Written exercise:
Transcribe the lines from the one containing "Task: Click the XRP logo icon" through the one containing "Action: [x=112, y=501]", inclusive, reproducing them verbatim.

-- BEGIN Data shown --

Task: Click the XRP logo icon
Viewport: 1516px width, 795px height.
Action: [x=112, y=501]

-- END Data shown --
-- BEGIN Data shown --

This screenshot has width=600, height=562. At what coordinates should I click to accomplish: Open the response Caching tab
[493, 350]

-- END Data shown --
-- BEGIN Data shown --

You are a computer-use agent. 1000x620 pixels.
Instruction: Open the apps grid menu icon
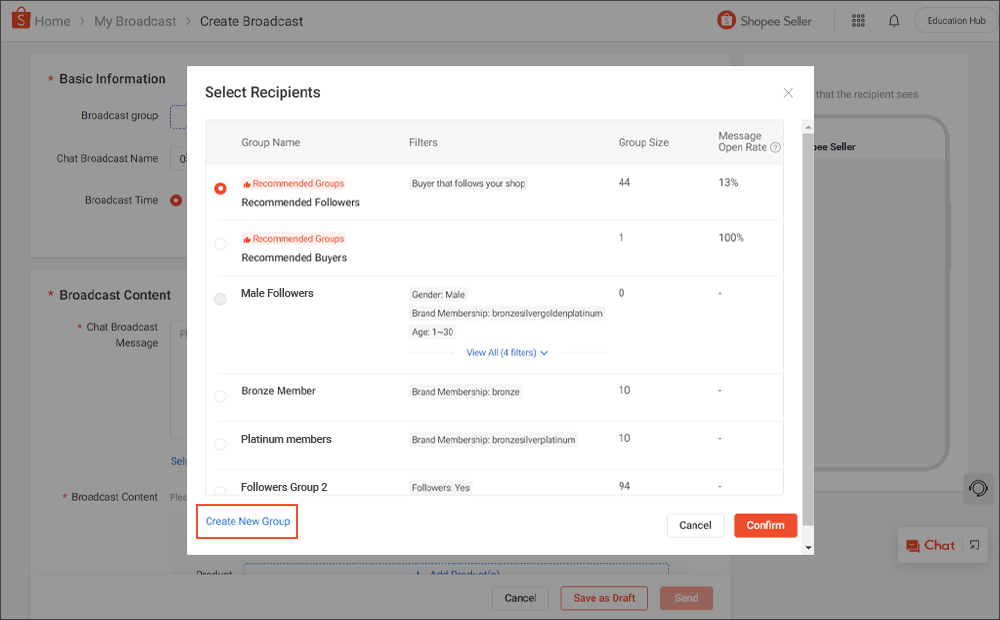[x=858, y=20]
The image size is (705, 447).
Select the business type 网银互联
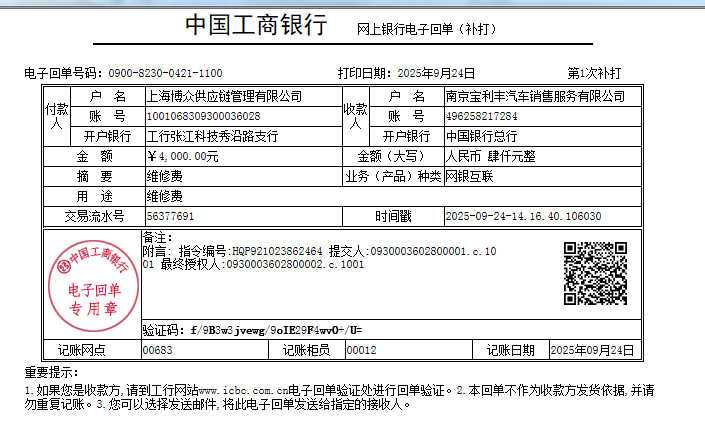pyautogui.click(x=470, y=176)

-- END Data shown --

Correct response:
Task: Click the XRP logo icon
Viewport: 1516px width, 795px height.
Action: [x=112, y=501]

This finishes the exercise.